[Saved entries]
- Opening Delimiter -

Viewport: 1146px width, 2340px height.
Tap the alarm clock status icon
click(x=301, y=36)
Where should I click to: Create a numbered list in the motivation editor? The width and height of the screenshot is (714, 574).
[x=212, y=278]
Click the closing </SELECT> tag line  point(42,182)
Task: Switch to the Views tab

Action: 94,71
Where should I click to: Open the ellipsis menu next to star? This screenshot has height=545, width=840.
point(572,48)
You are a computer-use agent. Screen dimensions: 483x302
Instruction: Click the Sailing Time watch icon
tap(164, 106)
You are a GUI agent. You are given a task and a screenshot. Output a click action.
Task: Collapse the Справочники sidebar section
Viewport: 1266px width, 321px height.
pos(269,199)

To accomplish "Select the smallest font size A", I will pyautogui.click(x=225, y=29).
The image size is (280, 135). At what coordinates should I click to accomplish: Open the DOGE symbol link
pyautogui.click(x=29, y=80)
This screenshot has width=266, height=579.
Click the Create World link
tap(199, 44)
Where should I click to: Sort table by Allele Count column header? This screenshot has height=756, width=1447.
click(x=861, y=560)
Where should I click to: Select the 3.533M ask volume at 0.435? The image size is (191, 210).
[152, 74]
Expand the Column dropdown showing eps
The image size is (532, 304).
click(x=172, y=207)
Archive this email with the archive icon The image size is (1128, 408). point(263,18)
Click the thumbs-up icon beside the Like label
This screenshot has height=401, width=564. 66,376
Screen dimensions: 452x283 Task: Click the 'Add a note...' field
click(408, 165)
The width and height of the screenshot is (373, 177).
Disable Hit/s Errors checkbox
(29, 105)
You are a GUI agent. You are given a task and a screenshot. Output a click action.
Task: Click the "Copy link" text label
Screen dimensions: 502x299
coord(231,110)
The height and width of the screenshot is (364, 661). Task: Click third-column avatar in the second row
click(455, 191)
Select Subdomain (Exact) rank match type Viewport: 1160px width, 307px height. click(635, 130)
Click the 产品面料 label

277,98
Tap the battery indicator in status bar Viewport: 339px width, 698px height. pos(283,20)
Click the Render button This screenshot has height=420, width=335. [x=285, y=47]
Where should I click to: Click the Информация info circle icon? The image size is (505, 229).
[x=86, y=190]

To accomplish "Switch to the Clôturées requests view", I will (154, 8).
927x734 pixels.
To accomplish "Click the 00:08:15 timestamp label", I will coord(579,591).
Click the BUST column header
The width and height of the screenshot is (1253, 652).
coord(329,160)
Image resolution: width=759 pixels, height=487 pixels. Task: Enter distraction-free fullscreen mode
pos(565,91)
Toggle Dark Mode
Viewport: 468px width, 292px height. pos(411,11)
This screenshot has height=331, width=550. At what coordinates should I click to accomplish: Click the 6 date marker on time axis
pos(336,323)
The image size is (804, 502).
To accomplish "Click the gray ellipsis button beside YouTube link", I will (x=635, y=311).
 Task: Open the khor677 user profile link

- Closing Delimiter -

Try it: Search the records above for the string "button". Report each line that has it.

Answer space:
Click the Render button This screenshot has height=420, width=335. [x=285, y=47]
To accomplish "Click the gray ellipsis button beside YouTube link", I will (x=635, y=311).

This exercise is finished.